- [Direction] Rewrite only the entries from the line containing "1080x570 pixels. At" down to the line containing "pyautogui.click(x=202, y=124)", both included, keeping the requests and adjusting every coordinate in the answers by -118.

- [Excerpted data]
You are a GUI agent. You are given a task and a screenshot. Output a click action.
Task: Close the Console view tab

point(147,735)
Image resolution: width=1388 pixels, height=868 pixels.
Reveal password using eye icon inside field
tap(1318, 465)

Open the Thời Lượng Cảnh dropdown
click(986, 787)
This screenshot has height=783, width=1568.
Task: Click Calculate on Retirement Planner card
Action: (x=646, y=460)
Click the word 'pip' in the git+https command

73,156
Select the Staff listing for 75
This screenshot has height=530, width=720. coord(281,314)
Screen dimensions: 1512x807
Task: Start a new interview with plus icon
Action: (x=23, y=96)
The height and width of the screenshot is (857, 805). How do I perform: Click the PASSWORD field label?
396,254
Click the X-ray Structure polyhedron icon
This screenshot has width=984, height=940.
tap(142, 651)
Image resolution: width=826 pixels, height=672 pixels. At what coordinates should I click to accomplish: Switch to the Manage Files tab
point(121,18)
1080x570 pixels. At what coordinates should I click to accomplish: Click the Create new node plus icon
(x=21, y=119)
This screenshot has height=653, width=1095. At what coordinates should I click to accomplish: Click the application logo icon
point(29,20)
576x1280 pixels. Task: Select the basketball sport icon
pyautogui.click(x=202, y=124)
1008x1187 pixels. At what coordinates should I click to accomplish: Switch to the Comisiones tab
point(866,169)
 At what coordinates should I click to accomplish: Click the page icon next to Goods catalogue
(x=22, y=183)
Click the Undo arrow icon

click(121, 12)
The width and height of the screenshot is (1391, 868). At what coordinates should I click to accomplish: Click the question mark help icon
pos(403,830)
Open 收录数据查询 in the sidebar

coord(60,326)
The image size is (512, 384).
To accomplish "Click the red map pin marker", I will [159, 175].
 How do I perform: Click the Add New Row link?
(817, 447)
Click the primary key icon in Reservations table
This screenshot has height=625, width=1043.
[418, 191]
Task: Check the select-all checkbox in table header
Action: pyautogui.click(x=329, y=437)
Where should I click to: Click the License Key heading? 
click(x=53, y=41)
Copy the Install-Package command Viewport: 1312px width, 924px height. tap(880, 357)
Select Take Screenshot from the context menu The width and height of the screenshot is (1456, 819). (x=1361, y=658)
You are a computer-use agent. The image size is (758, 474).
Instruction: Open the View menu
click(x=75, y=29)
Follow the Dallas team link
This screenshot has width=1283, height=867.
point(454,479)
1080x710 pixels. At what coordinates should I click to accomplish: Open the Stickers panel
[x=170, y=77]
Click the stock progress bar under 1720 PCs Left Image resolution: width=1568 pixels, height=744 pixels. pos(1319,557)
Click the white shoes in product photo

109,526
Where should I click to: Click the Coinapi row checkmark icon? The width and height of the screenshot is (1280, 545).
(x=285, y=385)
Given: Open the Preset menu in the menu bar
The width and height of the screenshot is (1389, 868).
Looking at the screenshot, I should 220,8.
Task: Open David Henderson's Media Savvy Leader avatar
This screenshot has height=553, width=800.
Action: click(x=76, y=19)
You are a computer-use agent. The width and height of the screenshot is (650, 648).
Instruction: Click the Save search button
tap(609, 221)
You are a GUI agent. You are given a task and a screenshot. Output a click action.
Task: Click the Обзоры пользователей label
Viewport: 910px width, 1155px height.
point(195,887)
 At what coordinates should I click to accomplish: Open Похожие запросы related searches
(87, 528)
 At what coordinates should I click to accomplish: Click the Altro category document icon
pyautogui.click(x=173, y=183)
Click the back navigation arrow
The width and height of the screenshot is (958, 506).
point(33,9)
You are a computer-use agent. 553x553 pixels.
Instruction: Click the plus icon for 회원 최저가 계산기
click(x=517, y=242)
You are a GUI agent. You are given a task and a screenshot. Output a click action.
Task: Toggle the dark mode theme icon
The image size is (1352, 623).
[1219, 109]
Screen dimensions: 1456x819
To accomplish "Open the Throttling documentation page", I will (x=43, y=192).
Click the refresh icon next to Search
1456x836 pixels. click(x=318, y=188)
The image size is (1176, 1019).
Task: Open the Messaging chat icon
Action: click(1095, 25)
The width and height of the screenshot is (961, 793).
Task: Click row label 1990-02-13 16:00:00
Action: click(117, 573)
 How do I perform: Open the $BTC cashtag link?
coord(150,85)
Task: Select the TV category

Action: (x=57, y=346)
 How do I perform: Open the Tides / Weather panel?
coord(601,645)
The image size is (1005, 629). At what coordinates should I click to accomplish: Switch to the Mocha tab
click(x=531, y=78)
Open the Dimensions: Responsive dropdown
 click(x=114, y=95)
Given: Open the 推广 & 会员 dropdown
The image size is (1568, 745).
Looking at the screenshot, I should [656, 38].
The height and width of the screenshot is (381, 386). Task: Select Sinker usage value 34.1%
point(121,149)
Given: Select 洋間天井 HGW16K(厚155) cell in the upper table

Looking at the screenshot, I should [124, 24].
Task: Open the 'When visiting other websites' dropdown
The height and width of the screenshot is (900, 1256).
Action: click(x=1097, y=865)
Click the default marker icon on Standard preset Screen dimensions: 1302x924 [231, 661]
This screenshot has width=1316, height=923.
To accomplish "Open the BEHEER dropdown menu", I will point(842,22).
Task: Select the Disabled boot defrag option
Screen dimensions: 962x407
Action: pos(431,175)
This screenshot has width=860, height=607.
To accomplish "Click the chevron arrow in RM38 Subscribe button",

- [Complete output]
1080x570 pixels. At what coordinates should I click to accomplish: Click the Create new node plus icon
(x=-97, y=1)
This screenshot has height=653, width=1095. At what coordinates should I click to accomplish: Click the application logo icon
point(-89,-98)
576x1280 pixels. Task: Select the basketball sport icon
pyautogui.click(x=84, y=6)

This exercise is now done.